Rewrite everything from the line containing "Where should I click to: Open the Category" down to the line containing "pos(77,344)" as a numbered list, leaving out any blank lines.

☆ ☆ ☆ ☆

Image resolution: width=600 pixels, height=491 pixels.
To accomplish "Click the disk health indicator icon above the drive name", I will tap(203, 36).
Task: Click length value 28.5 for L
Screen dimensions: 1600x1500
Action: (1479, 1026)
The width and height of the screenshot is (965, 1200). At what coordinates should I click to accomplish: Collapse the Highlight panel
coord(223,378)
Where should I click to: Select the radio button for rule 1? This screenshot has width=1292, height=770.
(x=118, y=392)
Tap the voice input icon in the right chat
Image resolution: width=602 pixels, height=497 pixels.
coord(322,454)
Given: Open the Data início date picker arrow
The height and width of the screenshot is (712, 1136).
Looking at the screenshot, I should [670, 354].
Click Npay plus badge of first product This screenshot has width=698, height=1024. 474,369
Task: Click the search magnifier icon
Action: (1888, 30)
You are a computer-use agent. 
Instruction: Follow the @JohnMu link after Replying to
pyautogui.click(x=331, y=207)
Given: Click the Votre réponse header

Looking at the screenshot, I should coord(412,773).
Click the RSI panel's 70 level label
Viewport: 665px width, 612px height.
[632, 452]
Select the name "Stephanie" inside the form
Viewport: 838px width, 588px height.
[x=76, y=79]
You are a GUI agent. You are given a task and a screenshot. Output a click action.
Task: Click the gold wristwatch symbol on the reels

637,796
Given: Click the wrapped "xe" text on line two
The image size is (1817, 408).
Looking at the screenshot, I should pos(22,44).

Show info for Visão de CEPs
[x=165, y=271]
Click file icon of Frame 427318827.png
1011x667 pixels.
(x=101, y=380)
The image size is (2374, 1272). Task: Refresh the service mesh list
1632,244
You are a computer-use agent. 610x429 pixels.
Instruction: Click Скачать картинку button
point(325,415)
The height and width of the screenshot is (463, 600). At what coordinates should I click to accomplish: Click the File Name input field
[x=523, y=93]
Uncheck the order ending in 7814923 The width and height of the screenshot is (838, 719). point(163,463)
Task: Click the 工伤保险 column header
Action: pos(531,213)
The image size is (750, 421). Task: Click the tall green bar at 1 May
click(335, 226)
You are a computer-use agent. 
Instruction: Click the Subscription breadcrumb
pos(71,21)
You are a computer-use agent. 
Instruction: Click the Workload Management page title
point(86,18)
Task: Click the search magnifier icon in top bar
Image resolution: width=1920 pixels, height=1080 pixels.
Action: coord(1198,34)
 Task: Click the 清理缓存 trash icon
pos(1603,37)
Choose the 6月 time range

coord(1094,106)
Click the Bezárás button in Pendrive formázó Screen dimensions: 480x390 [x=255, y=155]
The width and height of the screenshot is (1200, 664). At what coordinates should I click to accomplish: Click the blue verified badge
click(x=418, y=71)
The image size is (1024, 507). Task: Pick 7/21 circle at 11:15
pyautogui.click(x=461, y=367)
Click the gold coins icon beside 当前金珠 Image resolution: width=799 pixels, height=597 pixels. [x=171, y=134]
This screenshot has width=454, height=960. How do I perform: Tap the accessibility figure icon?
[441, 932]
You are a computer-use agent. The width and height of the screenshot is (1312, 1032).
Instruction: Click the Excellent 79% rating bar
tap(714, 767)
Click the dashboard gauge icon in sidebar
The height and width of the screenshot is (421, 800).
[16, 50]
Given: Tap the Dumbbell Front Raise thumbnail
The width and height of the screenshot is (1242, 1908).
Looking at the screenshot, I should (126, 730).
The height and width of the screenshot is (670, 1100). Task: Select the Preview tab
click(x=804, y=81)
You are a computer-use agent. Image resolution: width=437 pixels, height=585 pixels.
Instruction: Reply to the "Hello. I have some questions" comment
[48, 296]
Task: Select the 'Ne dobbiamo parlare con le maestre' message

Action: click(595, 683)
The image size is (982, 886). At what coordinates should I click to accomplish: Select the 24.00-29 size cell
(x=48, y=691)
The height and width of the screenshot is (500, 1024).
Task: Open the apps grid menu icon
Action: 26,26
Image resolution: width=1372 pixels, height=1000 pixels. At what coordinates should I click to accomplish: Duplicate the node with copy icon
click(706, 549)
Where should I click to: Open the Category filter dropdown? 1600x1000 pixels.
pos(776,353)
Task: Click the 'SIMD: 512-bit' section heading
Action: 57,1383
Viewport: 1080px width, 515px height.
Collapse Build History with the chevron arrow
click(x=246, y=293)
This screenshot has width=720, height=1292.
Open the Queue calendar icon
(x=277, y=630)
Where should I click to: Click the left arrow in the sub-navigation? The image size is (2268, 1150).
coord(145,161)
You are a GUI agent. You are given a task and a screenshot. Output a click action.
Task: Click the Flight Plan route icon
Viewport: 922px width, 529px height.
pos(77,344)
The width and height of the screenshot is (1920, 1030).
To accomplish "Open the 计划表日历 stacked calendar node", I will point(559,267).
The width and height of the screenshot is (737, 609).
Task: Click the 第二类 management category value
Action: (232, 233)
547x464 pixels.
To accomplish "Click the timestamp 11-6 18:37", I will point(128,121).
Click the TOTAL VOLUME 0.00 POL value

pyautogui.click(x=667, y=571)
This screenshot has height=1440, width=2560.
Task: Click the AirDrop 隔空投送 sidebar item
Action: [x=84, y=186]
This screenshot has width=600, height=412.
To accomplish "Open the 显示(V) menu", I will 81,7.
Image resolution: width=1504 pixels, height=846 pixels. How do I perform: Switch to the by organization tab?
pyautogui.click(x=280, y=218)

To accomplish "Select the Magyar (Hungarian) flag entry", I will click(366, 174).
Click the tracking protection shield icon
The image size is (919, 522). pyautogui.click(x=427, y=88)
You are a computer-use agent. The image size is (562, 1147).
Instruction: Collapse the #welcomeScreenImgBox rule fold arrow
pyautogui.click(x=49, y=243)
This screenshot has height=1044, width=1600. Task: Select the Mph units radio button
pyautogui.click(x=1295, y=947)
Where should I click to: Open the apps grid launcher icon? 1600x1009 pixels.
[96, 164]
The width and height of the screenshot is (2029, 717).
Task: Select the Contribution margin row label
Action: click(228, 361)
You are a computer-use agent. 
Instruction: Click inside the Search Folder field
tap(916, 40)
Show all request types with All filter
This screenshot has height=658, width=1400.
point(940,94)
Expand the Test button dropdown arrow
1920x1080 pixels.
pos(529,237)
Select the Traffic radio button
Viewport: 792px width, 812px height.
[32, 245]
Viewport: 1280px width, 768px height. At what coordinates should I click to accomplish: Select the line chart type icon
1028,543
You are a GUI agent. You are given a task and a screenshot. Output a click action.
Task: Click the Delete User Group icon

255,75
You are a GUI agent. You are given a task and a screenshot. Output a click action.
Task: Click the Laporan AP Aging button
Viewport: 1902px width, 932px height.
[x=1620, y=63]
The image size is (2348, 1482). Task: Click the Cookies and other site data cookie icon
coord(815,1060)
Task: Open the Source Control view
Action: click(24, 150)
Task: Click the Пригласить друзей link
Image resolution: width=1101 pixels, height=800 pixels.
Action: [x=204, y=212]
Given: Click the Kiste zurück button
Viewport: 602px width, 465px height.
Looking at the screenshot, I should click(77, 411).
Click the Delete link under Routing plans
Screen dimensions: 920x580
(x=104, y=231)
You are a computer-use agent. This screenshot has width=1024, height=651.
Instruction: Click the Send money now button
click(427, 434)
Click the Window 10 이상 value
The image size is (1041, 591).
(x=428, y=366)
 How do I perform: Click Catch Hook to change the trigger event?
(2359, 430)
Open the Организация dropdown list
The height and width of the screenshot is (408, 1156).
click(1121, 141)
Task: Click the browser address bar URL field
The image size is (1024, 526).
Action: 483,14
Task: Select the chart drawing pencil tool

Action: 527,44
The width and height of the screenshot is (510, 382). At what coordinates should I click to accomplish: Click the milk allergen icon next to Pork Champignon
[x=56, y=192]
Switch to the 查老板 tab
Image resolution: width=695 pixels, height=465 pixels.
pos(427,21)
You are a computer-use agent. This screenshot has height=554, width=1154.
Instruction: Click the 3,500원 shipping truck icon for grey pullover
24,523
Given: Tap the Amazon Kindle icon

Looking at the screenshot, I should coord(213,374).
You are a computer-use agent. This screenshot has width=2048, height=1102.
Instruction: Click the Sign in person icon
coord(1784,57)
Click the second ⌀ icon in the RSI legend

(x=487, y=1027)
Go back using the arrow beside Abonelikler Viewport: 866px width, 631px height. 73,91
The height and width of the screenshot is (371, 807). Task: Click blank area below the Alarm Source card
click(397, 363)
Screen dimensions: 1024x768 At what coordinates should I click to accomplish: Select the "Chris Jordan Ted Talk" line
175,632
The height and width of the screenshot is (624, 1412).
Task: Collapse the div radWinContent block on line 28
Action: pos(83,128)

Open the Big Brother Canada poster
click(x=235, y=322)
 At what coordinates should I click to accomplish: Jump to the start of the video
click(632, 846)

☆ ☆ ☆ ☆

Exercise result
1. Where should I click to: Open the Category filter dropdown? 1600x1000 pixels.
2. pos(776,353)
3. Task: Click the 'SIMD: 512-bit' section heading
4. Action: 57,1383
5. Viewport: 1080px width, 515px height.
6. Collapse Build History with the chevron arrow
7. click(x=246, y=293)
8. This screenshot has width=720, height=1292.
9. Open the Queue calendar icon
10. (x=277, y=630)
11. Where should I click to: Click the left arrow in the sub-navigation? The image size is (2268, 1150).
12. coord(145,161)
13. You are a GUI agent. You are given a task and a screenshot. Output a click action.
14. Task: Click the Flight Plan route icon
15. Viewport: 922px width, 529px height.
16. pos(77,344)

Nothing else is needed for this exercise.